Jeremy Corbyn

In Context: challenges to Corbyn leadership

In Context

In Context: challenges to Corbyn leadership

In the last two days an unprecedented number of members of the Shadow Cabinet have resigned. Citing the lack of leadership shown by Jeremy Corbyn during the Referendum campaign, it seems certain that a leadership challenge is about to be made.

Challenges to to the leadership of political parties is nothing new. Indeed, politics is power and many politicians crave, or fear, that very thing.

Jeremy Corbyn

Challenges to Labour Leaders

Jeremy Corbyn may take some comfort from the fact that the Labour party has not got a tradition of voting out it’s leaders: they tend, as was the case with Miliband, Brown and Blair, to resign prior to any challenge being launched. Indeed, only once since the parties inception in 1906, has a leader of the Labour Party been unsuccessful in retaining the leadership when challenged.

That sole occasion came in 1923 when JR Clyne was replaced by Ramsey MacDonald as Leader of the Labour Party. On that occasion, the context was very different though. Labour had just received 3 times the number of seats in Parliament and, unlike now, party rules allowed the parliamentary party to elect it’s leader. They actually also appointed Clyne as deputy to MacDonald so there was significantly less doubting of his capabilities.

Timing of the Challenge

Normally a leadership challenge is made when leaders have been in position for a much longer period of time. Matthew Smith, writing for the Times in 2016, collated a list of the challenges made to the leaders of the Conservative and Labour Parties and the respective amount of time that they had been in office.

Leadership Challenges

On this count, Jeremy may consider himself to be quite unfortunate.
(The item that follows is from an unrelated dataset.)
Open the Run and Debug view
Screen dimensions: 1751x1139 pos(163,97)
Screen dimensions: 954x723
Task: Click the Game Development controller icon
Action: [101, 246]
Historical examples of attempts to seize power

Julius Caesar

One of the most famous attempts to seize power was the assassination of Julius Caesar. Caesar was assassinated by members of the Roman senate, including his close friend Brutus. Despite succeeding in killing Julius Caesar, they ultimately failed to wrestle control of the Roman Senate which after a period of unrest remained under the control of Caesar’s followers.

Pisonian Conspiracy

At the height of Emperor Nero’s despotic reign a number of statesmen plotted against him. Led by Piso they intended to have Nero assassinated and replaced. Most accounts suggest with Piso intending to claim the throne but there are suggestions that other conspirators had other intentions. The plot was discovered and the conspirators were executed or exiled. The lot was one of the events that contributed to Nero’s eventual suicide in AD68.

Mary Queen of Scots

In 1567, Protestant rebels in Scotland arrested Mary. They forced her to abdicate in favour of her infant son, James VI. A regent that they approved of was appointed. Mary went on to become a thorn in the side of her English Cousin, Elizabeth I and became implicated in a plot to overthrow the English Queen. As a result, she was executed.

Cromwell

In 1653 Oliver Cromwell led a squadron of forty musketeers into Parliament. They forced the dissolution of the Rump Parliament and imposed military rule under Cromwell as Lord Protector. Cromwell’s military rule of Britain lasted until his death. He was followed as Lord Protector, briefly, by his son. The monarchy was restored under Charles II and with limits on it’s power, in 1660.

Coup de 18 Brumaire

In 1799, Europe was in turmoil. Austria had declared war on France. The elite regiments of the French army were fighting overseas, in Egypt. Elections had taken place that had shock results.  As conflict with Austria stumbled from defeat to defeat for France, it also faced civil unrest. A coup replaced one government. One person, Napoleon Bonaparte, was viewed by many as a saviour. He picked his moment. Troops from his command were stationed around Paris. One by one different parts of the governmental system were addressed. Ministers resigned, en masse. Leadership was impossible. Unless, of course, Napoleon was allowed to lead.

Comparisons?

The situation in France in 1799 bears the closest resemblance but is a wholly different context. The co-ordinated resignations and making governance impossible is highly similar. It is no coincidence though, it is one of the most common ways of forcing change in elected bodies.